Lawrence Abrams reports:
An extortion group calling itself the Crimson Collective claims to have stolen nearly 570GB of compressed data across 28,000 internal development respositories, with the company confirming it was a breach of one of its GitLab instances.
This data allegedly includes approximately 800 Customer Engagement Reports (CERs), which can contain sensitive information about a customer’s network and platforms.
A CER is a consulting document prepared for clients that often contains infrastructure details, configuration data, authentication tokens, and other information that could be abused to breach customer networks.

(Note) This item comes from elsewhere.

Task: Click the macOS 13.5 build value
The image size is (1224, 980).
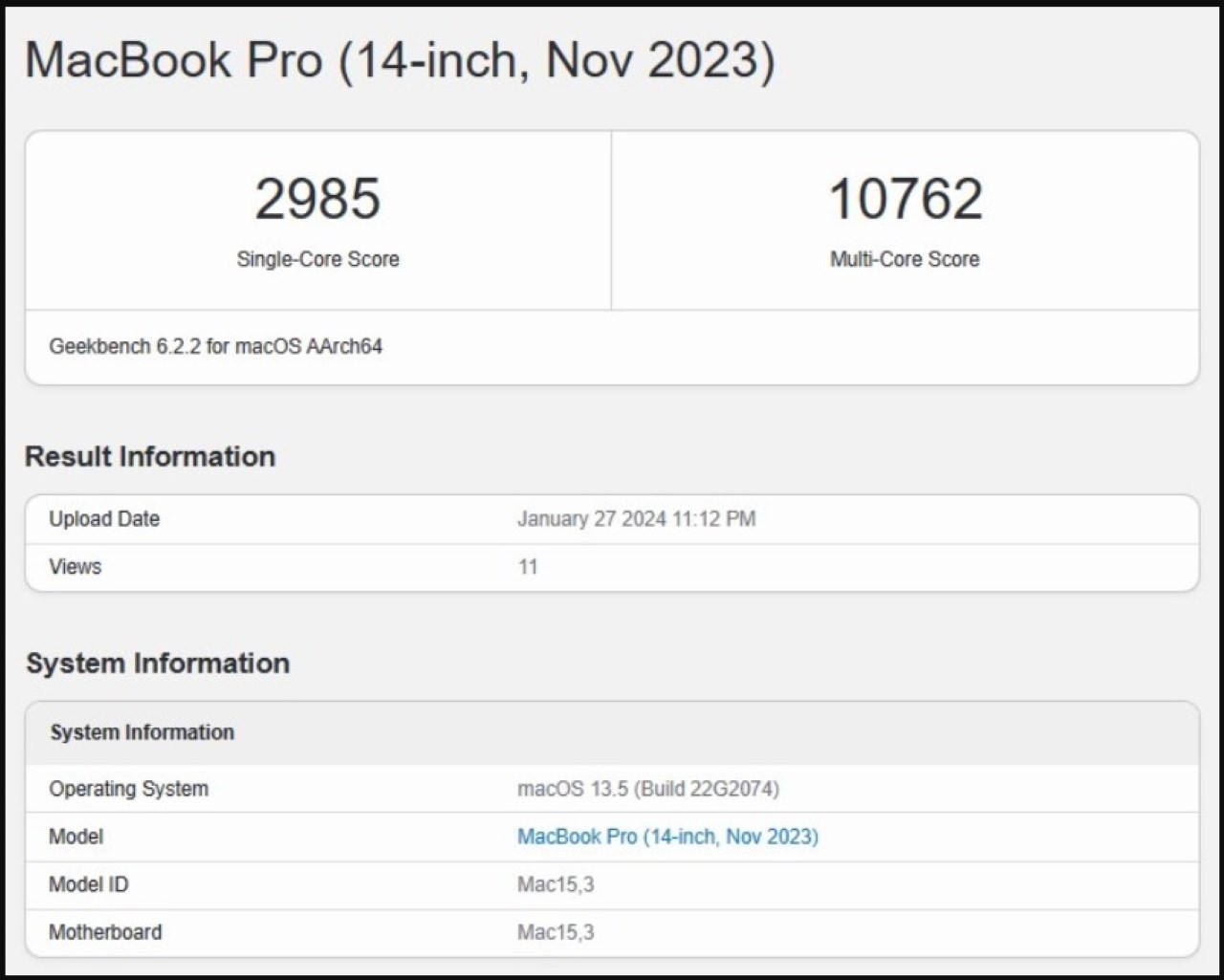Action: (x=648, y=789)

Red Hat confirmed that it suffered a security incident related to its consulting business, but would not verify any of the attacker’s claims regarding the stolen GitLab repositories and customer CERs.
Read more at Bleeping Computer.
A spokesperson for the hackers contacted DataBreaches yesterday to point this site to their account and information on the breach. As additional proof of claims, they provided this site with some additional details and what they claim is the CER for T-Mobile. DataBreaches has not yet submitted it to T-Mobile to ask them if they will verify it.
The spokesperson declined to discuss details of the incident or how much they were demanding. They also declined to answer when DataBreaches asked them if they were a re-brand of a previously known group or if they were a new group. When asked whether this site had ever reported on them before, they answered, “Maybe.”
As reported by Bleeping Computer, and as confirmed by this site, the hackers have already leaked some information, and claim that they gained access to some of the clients’ infrastructure as well. What they do next remains to be seen.